I still laughed though. :)
 

Edward

Bartender
Messages
25,078
Location
London, UK
The thing is, a lot of people will look at something like that and think it's just innocent fun like all those "darling wifey" ads from the Era, which always had an air of playful ribbing about them even at their most ridiculous. But the sexism of modern "lad/frat boy/raunch" culture is far, far different from the sexism of the Era: there's a definite air of viciousness and hatred in the modern stuff that wasn't there in the past. These types of men have a deep, violent contempt for women -- you can't look at all this stuff today and come up with any other conclusion. And what makes it even worse is that too many women today gladly play along with it out of some twisted sense that it's "empowering" to do so.

The 'ladette' culture of the nineties that sprung up as a female counterpart to the "new lad" movement was very much along these lines - females seeking to achieve equality by sinking to men's level. I agree with you on the hate front. In another forum on which I look in, all discussion on dating and relationships are typically rooted in the assumption that women are somehow an opponent who must be played. Sad. This new school sexism isn't any better (and often more worrying) than old-school sexism.
 

MikeBravo

One Too Many
Messages
1,301
Location
Melbourne, Australia
Oddly though, women are not the only ones who think this way. A friend of mine is firmly convinced that I am going to steal his girlfriend (who works in my office) at any given moment. I think we're going to have to have a serious "talk" in the near future as it's starting to get on my nerves.

Screw him! Sleep with her
 

Pinhead

One of the Regulars
Messages
127
Location
Spivey
I had my hair cut yesterday. The girl said my hair was so soft and smooth and asked what kind of shampoo I use. I replied, "Whatever my wife and daughters leave in the shower."

| What this exercise asks |
a – Answer these questions about the forum thread, one line each.
(i) What location is listed for Edward?
(ii) The 'ladette' culture of the nineties arose as a female counterpart to which movement?
(iii) In the post about a haircut, what answer was given when the girl asked what kind of shampoo is used?
b – Print the forum thread's text from "The 'ladette' culture" to "on my nerves.", with no changes.

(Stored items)
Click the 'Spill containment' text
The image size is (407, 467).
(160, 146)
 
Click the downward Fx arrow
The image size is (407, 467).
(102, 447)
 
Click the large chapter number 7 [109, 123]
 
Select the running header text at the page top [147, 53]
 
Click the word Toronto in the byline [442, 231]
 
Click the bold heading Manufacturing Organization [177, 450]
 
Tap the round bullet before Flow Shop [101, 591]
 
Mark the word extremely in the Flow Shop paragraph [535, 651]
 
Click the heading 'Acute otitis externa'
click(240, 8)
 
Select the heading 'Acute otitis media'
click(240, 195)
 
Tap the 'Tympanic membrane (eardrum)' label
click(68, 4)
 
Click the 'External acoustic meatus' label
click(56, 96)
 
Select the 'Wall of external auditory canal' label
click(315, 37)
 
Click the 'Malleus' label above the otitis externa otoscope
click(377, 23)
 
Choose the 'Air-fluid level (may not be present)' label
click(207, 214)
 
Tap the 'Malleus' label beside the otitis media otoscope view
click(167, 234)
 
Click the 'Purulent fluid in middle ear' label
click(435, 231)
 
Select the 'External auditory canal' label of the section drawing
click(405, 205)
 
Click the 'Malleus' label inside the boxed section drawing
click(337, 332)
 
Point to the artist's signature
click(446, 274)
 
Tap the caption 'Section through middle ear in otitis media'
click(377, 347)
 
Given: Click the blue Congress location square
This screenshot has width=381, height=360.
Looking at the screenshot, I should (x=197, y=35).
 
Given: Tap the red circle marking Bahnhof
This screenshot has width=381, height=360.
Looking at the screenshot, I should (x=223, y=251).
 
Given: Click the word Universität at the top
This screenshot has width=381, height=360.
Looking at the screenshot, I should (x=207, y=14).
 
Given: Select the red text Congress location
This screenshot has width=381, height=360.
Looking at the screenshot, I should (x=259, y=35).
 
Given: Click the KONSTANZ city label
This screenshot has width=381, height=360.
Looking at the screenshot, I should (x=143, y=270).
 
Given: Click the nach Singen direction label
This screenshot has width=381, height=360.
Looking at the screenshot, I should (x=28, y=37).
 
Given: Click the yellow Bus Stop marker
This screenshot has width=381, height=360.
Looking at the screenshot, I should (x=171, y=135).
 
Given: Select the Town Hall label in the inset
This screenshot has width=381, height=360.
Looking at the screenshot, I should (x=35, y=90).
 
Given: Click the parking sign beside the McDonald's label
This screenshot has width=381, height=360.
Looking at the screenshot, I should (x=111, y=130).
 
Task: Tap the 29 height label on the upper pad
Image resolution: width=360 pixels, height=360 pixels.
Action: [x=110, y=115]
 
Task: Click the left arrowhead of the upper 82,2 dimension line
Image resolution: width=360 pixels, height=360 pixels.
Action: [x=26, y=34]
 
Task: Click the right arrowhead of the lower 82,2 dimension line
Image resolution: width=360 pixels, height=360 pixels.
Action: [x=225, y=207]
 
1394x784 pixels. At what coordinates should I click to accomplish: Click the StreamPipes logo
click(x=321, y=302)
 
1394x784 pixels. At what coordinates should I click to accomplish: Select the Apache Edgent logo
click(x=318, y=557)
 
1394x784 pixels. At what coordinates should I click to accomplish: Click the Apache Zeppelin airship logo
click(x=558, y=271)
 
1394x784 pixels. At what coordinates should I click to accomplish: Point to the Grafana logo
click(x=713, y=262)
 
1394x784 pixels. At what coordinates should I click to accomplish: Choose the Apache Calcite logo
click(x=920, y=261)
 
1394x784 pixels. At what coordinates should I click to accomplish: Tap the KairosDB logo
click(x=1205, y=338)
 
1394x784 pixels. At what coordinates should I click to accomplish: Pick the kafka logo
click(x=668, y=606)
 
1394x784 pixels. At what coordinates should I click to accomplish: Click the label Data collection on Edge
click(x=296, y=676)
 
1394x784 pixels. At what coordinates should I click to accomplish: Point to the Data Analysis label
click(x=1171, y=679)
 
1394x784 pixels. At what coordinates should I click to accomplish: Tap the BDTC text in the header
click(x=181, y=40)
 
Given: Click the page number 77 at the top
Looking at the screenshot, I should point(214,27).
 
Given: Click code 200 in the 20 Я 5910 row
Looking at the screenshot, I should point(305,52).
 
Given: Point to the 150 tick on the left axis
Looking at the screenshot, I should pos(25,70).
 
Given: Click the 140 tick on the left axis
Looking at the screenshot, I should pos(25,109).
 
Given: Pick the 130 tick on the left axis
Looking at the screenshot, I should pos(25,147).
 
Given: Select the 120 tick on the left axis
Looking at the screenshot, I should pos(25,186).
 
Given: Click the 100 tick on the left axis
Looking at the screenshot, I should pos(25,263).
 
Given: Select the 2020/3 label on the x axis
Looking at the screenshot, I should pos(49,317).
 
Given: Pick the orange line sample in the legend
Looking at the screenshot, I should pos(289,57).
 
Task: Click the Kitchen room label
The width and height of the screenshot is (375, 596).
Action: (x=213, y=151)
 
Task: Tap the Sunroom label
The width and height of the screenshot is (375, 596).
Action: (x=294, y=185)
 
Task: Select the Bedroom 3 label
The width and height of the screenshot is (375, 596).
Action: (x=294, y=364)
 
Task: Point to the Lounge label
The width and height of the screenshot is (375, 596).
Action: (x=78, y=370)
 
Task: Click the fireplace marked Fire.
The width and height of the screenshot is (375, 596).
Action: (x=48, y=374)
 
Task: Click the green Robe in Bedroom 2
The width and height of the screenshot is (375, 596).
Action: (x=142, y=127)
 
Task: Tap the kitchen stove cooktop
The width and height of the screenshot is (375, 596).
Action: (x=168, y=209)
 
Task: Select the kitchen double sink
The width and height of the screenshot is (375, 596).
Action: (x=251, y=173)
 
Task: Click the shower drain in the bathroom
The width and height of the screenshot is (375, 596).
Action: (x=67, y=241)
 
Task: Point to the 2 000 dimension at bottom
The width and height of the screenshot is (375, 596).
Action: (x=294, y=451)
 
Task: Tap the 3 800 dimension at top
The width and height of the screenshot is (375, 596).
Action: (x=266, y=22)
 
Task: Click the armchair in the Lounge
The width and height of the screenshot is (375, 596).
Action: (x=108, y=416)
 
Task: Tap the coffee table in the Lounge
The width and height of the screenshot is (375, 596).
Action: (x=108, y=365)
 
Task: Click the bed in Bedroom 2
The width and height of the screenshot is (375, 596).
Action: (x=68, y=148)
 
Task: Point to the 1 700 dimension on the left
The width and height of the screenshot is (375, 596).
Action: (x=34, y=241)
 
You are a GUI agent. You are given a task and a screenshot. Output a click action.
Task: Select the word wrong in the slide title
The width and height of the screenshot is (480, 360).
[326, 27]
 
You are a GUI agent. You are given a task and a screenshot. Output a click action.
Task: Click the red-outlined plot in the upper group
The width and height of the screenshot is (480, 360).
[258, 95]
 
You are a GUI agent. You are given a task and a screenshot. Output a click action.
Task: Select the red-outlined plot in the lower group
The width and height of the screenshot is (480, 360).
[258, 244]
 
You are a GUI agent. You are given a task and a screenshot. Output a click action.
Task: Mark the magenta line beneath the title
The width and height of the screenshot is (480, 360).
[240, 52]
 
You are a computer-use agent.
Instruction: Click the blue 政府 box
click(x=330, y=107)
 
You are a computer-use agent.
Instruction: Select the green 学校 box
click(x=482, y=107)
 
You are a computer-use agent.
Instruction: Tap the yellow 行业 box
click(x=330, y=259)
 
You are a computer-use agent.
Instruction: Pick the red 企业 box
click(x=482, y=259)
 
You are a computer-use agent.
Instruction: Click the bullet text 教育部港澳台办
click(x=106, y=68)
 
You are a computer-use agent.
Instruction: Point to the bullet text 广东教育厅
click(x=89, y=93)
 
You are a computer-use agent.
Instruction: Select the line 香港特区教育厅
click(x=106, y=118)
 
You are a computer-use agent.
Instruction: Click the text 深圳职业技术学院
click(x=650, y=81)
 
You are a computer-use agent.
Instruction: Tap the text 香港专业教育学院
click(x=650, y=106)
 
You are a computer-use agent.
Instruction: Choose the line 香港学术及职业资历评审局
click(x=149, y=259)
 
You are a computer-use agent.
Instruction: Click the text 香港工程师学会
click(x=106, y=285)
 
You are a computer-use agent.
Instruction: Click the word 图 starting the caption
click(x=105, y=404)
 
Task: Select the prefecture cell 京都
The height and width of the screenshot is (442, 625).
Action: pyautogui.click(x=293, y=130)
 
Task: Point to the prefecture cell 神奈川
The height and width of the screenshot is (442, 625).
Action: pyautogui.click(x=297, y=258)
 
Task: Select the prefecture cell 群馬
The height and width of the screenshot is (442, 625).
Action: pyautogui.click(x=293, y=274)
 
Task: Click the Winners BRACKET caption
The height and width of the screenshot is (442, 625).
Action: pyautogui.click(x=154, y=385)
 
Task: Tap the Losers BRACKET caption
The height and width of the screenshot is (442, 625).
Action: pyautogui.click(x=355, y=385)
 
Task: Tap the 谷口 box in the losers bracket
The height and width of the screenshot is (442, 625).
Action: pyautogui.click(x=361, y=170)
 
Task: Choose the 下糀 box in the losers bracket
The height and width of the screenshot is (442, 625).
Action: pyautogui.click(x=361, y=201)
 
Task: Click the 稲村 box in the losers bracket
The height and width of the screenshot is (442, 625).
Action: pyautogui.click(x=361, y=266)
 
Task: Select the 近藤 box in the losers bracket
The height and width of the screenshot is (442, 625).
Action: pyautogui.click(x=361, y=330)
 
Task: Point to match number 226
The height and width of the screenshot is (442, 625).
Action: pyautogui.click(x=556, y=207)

| Answers to the problems |
a –
(i) London, UK
(ii) The "new lad" movement
(iii) "Whatever my wife and daughters leave in the shower."

b –
The 'ladette' culture of the nineties that sprung up as a female counterpart to the "new lad" movement was very much along these lines - females seeking to achieve equality by sinking to men's level. I agree with you on the hate front. In another forum on which I look in, all discussion on dating and relationships are typically rooted in the assumption that women are somehow an opponent who must be played. Sad. This new school sexism isn't any better (and often more worrying) than old-school sexism.
 

MikeBravo

One Too Many
Messages
1,301
Location
Melbourne, Australia
Oddly though, women are not the only ones who think this way. A friend of mine is firmly convinced that I am going to steal his girlfriend (who works in my office) at any given moment. I think we're going to have to have a serious "talk" in the near future as it's starting to get on my nerves.